Perum Bulog bakal memperkenalkan produk baru yaitu beras dalam kemasan sachet atau renceng. Meski harga per sachet hanya Rp 2.500, namun beras tersebut memiliki kualitas premium.
Direktur Komersial Bulog, Tri Wahyudi Saleh menjelaskan, pihaknya sengaja menjual beras premium dengan ukuran sachet. Hal tersebut agar beras dengan kualitas ini bisa terjangkau oleh masyarakat menengah ke bawah.
"Kita kan kasih kualitas yang terbaik. Tidak mau makan beras pera kan?," ujar di di Gudang Bulog Divisi Regional (Divre) DKI Jakarta dan Banten, Rabu (6/6).
Selain itu, hal ini juga dalam rangka menyerap beras dengan kualitas yang baik dari dalam negeri. Sebab, beras premium tersebut dibeli dari petani lokal di mana Divisi Regional (Divre) Bulog berada.
"(Stok beras premium) Ada. Kan kita beli terus beras petani, kita giling jadi beras premium. Tidak ada masalah," kata dia.

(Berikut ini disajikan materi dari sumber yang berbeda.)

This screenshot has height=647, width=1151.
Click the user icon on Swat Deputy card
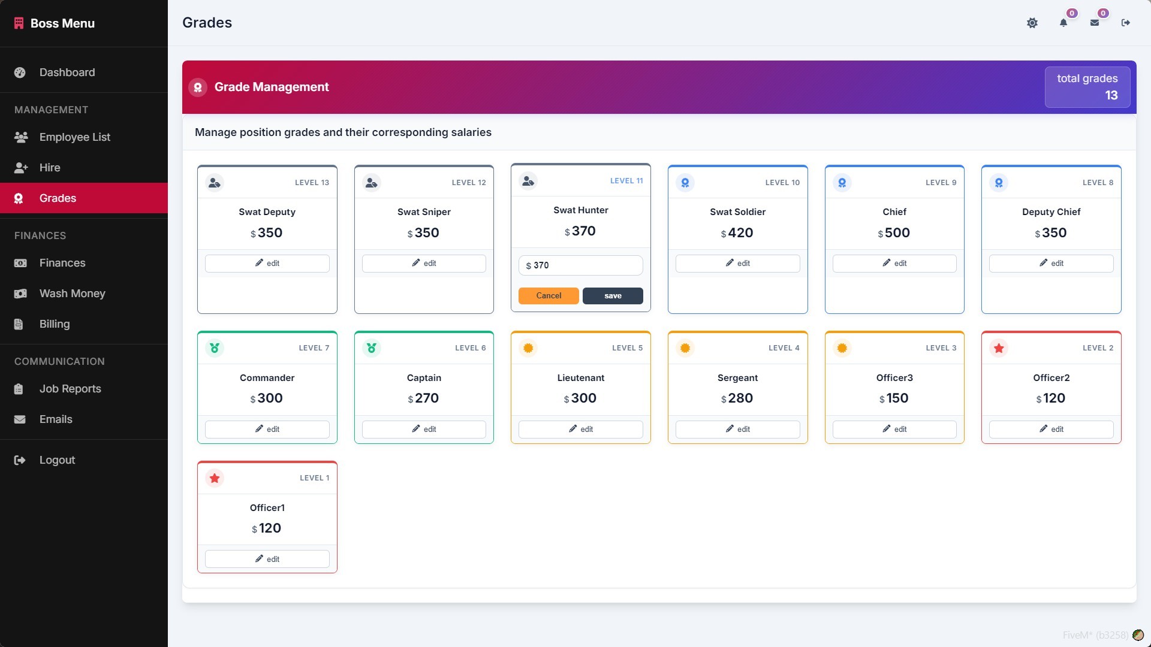click(x=215, y=183)
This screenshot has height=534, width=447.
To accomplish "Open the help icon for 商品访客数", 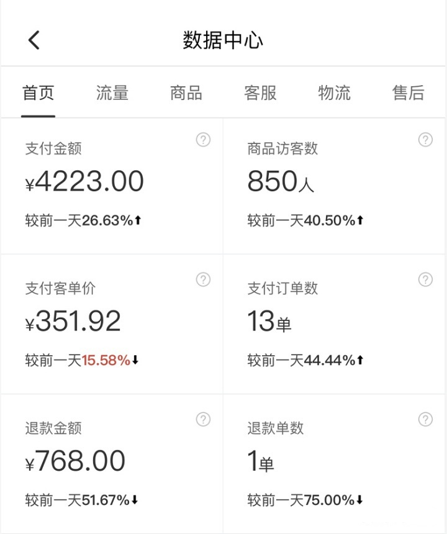I will (x=425, y=140).
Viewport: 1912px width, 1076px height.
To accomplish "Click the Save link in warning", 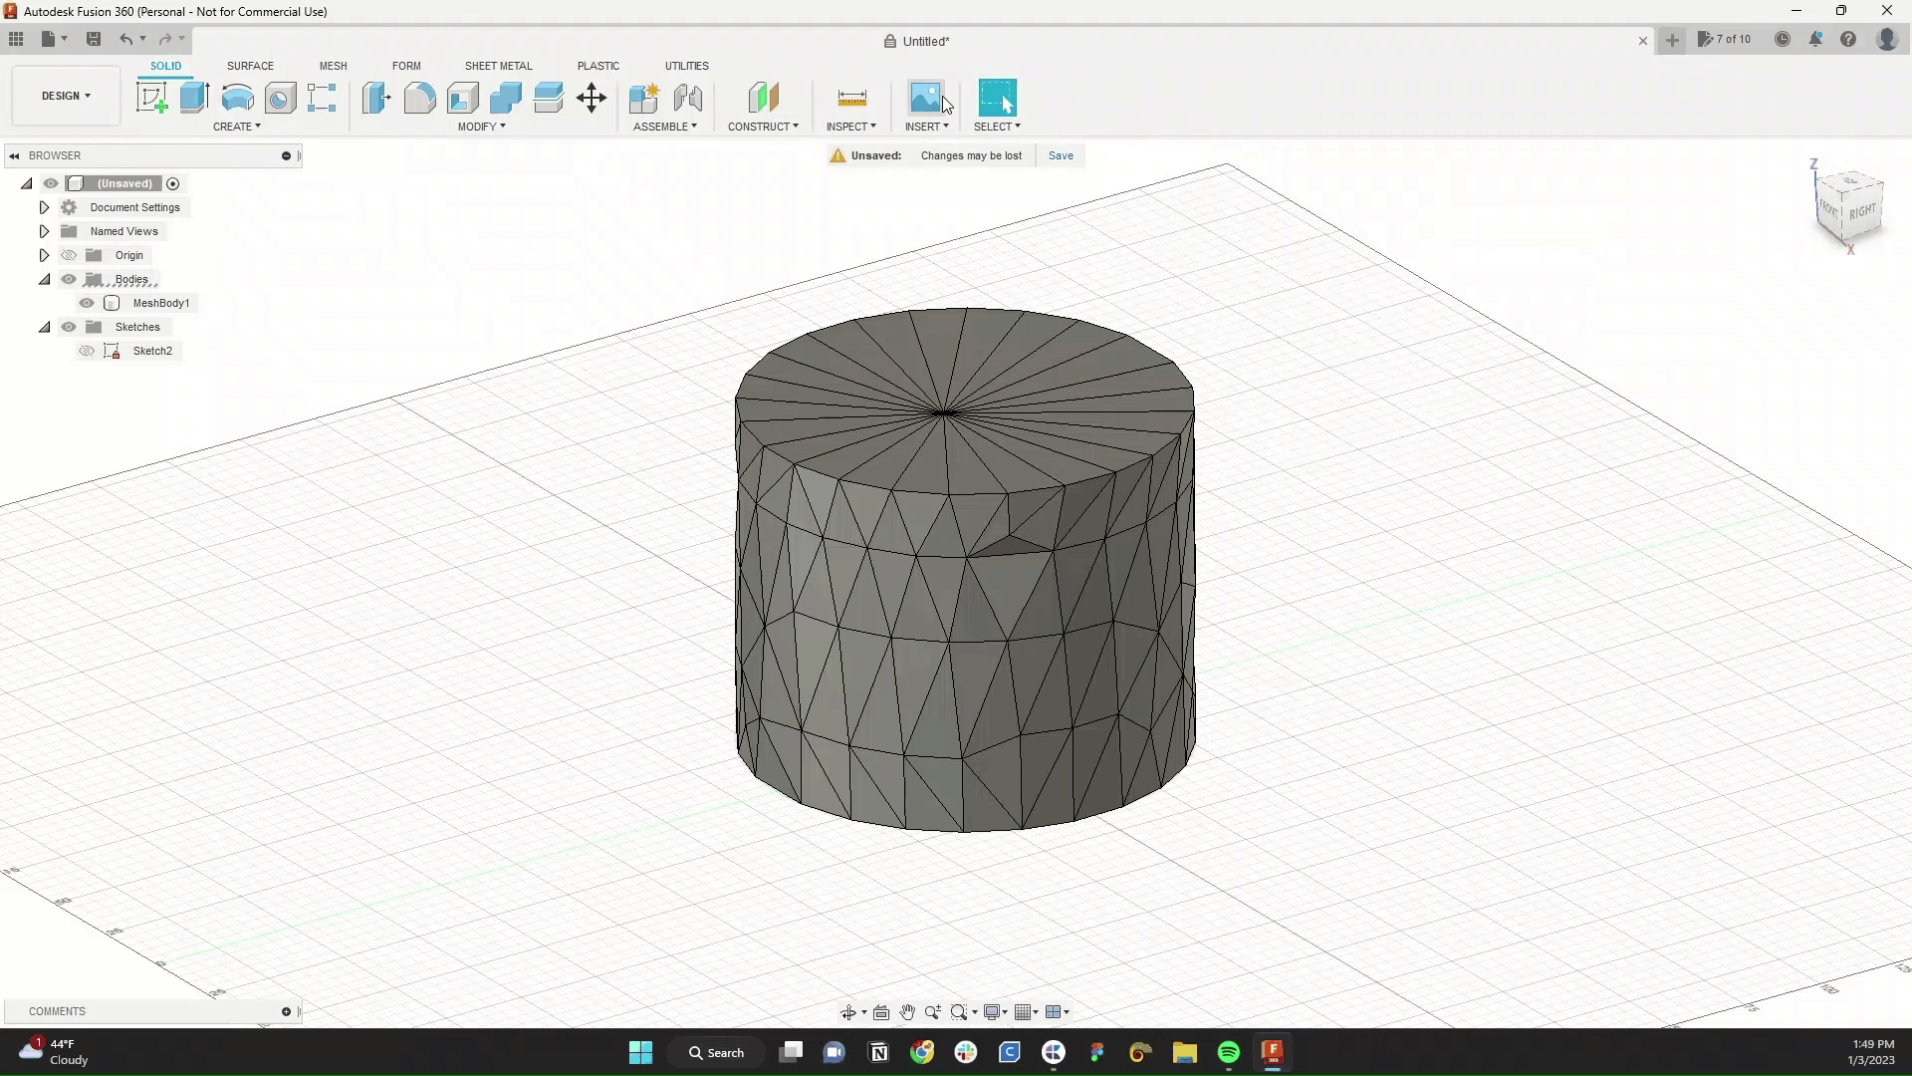I will [x=1061, y=155].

Meski mengaku tidak mendapatkan untung dari penjualan produk ini, namun Tri menyatakan hal tersebut tidak menjadi masalah bagi perusahaan. Sebab, Bulog memiliki unit usaha lain yang memberikan keuntungan.
"(Rugi) Enggak lah, kita kan masih banyak bisnis lain. (Biaya produksi) Ketutup. Kan kita cari yang lebih efisien, kan volumenya banyak," tandas dia.